With the collapse of the Soviet Union, and especially during the civil war of 1992-97, the creative legacy of the previous generation of artists was in danger of being lost. Therefore, to preserve and protect this heritage has been the primary objective of the Z. Shahidi Museum of Musical Culture. Supplementing this book are two volumes of songs and ballads by Ziyodullo Shahidi, CD-ROMs, and numerous articles and theoretical works by musicologists of different countries published in the journal “FONUS”, a joint production of the museum and the Foundation for the past two decades.

Tajikistan’s independence has enabled the Z. Shahidi Foundation to cooperate with several international organizations, working both within the country and in other countries of East and West.

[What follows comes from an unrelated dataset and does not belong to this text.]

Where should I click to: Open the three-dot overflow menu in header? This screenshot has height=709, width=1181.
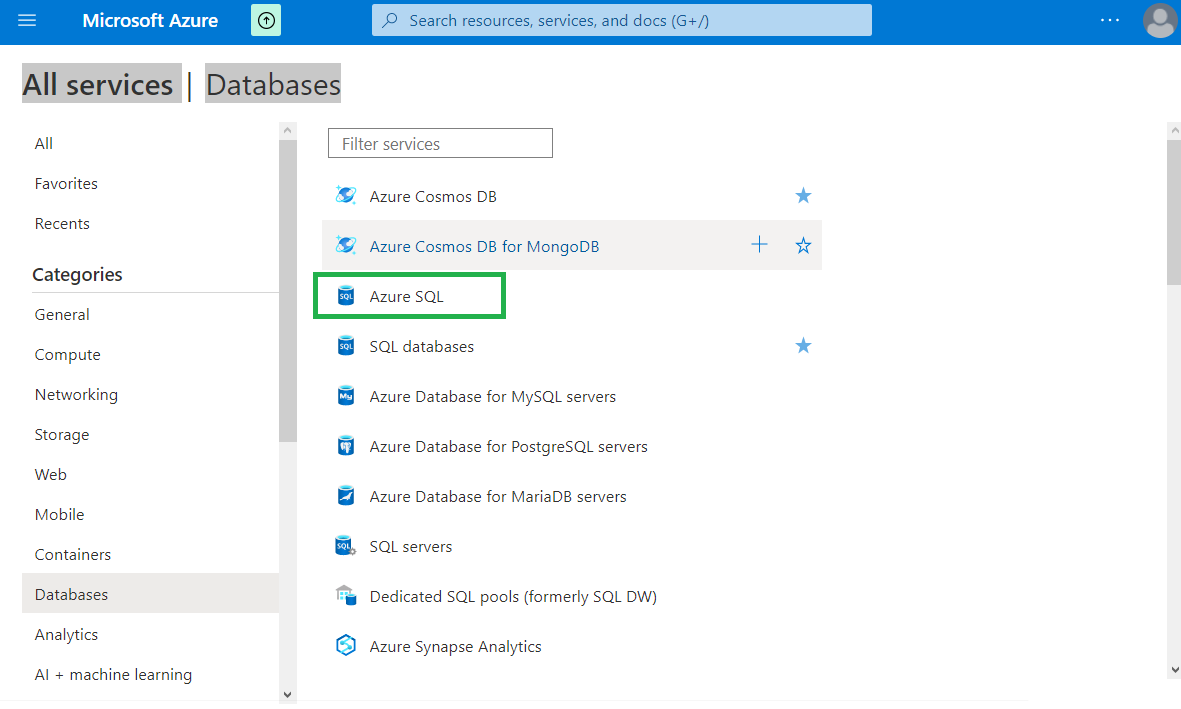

International interest in Tajikistan’s cultural history is developing quickly, particularly as a result of globalization and integration of diverse societies through music and technology. Numerous websites and new channels are rapidly expanding the world music market, in which Tajikistan is gradually and deliberately taking its place. Nevertheless, material on the formation of modern Tajik musical culture, and most importantly, information about its creators, is nearly absent. It is this information that can encourage global interest in Tajik culture and music; however, its effect is just starting to become known.

Throughout the course of the 20th century, modern Tajik culture and those who have shaped it experienced some ups and downs. The life and art of  Ziyodullo Shahidi is no exception. How have the revolutionary upheavals influenced his life and work? What were the main stages of his development as a person and composer? And what impelled him to master further and further frontiers of modern musical thought?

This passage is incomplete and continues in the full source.